# [What you will do]
From the line that includes "BRANDS (194, 170)" to the last line of the data, quote each line precisely; both boundary lines belong in the answer.

# [Material provided]
========================================================================

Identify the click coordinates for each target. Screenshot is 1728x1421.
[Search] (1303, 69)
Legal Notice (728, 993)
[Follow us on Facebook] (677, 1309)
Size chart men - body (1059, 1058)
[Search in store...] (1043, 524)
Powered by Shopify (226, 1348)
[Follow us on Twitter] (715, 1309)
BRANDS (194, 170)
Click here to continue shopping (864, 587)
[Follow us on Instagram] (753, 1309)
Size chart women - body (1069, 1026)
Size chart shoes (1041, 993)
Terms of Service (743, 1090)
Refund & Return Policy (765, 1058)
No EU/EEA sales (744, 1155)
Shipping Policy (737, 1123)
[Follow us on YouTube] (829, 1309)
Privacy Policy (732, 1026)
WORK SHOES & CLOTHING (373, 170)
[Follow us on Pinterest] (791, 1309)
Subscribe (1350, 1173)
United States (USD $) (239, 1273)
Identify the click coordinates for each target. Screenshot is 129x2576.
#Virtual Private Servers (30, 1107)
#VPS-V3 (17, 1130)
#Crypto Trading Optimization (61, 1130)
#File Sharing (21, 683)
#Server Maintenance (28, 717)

========================================================================

# [Written answer]
BRANDS (194, 170)
Click here to continue shopping (864, 587)
[Follow us on Instagram] (753, 1309)
Size chart women - body (1069, 1026)
Size chart shoes (1041, 993)
Terms of Service (743, 1090)
Refund & Return Policy (765, 1058)
No EU/EEA sales (744, 1155)
Shipping Policy (737, 1123)
[Follow us on YouTube] (829, 1309)
Privacy Policy (732, 1026)
WORK SHOES & CLOTHING (373, 170)
[Follow us on Pinterest] (791, 1309)
Subscribe (1350, 1173)
United States (USD $) (239, 1273)
Identify the click coordinates for each target. Screenshot is 129x2576.
#Virtual Private Servers (30, 1107)
#VPS-V3 (17, 1130)
#Crypto Trading Optimization (61, 1130)
#File Sharing (21, 683)
#Server Maintenance (28, 717)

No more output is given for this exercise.